Did you wash your hands?
Every magazine and newspaper lately has carried an article on the best way to prevent catching the flu. In addition to eating healthy foods, exercising and getting enough rest, each message says to wash your hands often.
That seems simple enough. We have all been taught to wash our hands since we were small children.
During the summers when I was small our parents encouraged us to wash our hands at an outside faucet that had a concrete basin under it. This kept the water mess out of the house, where the kitchen sink was the other alternative for hand washing.
Most of our summer-time friends did not have running water so they often washed up at the pump during warm weather. However each home would have a drinking bucket with a dipper floating in it.

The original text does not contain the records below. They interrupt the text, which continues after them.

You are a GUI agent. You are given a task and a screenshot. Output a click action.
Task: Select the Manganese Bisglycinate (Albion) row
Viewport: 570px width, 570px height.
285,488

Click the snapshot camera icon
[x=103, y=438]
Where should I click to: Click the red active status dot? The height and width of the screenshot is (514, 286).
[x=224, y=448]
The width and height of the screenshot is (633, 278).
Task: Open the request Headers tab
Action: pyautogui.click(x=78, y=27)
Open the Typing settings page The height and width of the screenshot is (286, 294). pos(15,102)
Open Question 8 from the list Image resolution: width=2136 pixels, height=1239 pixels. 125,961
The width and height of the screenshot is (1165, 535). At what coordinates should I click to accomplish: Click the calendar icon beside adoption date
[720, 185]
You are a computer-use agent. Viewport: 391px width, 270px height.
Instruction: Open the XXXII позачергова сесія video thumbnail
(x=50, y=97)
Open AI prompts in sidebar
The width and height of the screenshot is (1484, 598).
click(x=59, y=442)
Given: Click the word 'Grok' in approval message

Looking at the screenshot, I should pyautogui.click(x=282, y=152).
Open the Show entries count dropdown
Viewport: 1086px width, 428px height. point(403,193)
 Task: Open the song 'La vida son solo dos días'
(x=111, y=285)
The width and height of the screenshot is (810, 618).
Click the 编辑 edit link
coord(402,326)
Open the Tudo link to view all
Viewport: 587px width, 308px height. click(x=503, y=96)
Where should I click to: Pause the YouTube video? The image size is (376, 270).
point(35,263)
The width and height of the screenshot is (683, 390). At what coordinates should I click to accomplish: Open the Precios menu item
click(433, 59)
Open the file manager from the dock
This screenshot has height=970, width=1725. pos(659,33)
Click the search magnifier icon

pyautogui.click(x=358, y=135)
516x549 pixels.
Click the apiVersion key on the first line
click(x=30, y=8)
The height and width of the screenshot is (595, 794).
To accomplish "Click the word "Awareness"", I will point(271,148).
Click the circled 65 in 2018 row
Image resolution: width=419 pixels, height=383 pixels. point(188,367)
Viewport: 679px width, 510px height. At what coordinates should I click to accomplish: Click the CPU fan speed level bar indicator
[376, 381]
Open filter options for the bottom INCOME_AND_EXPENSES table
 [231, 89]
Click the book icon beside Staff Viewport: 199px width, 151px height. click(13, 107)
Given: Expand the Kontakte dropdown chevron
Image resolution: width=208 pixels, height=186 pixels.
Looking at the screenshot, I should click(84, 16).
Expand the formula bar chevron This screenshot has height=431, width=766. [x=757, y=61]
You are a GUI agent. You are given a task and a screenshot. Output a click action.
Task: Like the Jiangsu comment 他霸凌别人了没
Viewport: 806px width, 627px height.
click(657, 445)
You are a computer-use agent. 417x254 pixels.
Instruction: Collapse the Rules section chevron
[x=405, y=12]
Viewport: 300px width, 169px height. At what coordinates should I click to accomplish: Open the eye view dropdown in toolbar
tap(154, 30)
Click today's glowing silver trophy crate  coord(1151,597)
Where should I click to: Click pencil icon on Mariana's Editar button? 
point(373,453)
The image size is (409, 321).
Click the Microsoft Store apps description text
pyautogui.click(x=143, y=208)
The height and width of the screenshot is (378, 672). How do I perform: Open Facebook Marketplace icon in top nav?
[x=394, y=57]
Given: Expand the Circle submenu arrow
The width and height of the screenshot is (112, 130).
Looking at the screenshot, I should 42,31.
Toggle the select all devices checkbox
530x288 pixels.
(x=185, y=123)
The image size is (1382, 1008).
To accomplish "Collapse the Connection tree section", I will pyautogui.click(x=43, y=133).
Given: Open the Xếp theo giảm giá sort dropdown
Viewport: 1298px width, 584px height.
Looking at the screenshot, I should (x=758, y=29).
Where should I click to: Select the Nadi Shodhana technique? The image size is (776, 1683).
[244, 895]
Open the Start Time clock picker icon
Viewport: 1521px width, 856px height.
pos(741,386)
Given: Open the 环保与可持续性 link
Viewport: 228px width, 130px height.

If there was any water left in the dipper after someone took a drink, it usually was poured into a washpan that sat beside the bucket. This water was used to wash hands until it got dirty enough to pour in a larger bucket nearby for the "pig slop."
I don't remember being told how to wash my hands. We just got them wet; rubbed them together and then maybe dried them on a towel if there was one nearby.
In the winters when we were in Washington, D.C., we either washed our hands at the kitchen sink or upstairs in the one bathroom that served our family of 10. Again, I don't remember any instructions. We were to make them look clean, and avoid making too much of a mess.
In our early marriage years our well went dry during the droughts in the '50s. Our hand washing reverted to the days of our youth except we did have a drain from the bathroom basin. But we had a bottle of water by the basin to sparingly pour over our hands for washing.
When I was director of the Neighbors Center, our workers took a course on how to care for those with infirmities or age. I took the course along with the workers so that I would be able to understand the needs. One of the questions the Nurse Educator asked me was, "Do you know how to wash your hands?" I thought she was kidding. Not so. She had me demonstrate, without any water, the motions I would use.
I failed. I didn't wash in between my fingers. I didn't pay attention to the ends of my fingers and the fingernails. And I didn't keep at it long enough.
Since then I have heard that you should wash your hands as long as it takes to sing "Happy Birthday to You" two times. If you notice in public restrooms it is a rare person that keeps at it that long.
Then there is the matter of soap. The articles stress that soap should be used each time and lathered up on your hands. No more sticking your hands under a running faucet and saying you have washed your hands.
I'll have to admit that even though I now have been trained and have read several articles on the subject, I still often skip the soap. After all I was just here at home and wasn't doing anything very dirty. But they tell us we are not after the dirt we can see as much as the dirt we can't see germs! I wonder how our generation ever lived to a healthy old age. We didn't know how to wash our hands. We used common drinking cups. But we did survive, or most of us anyway. Maybe we should still get a flu shot, however.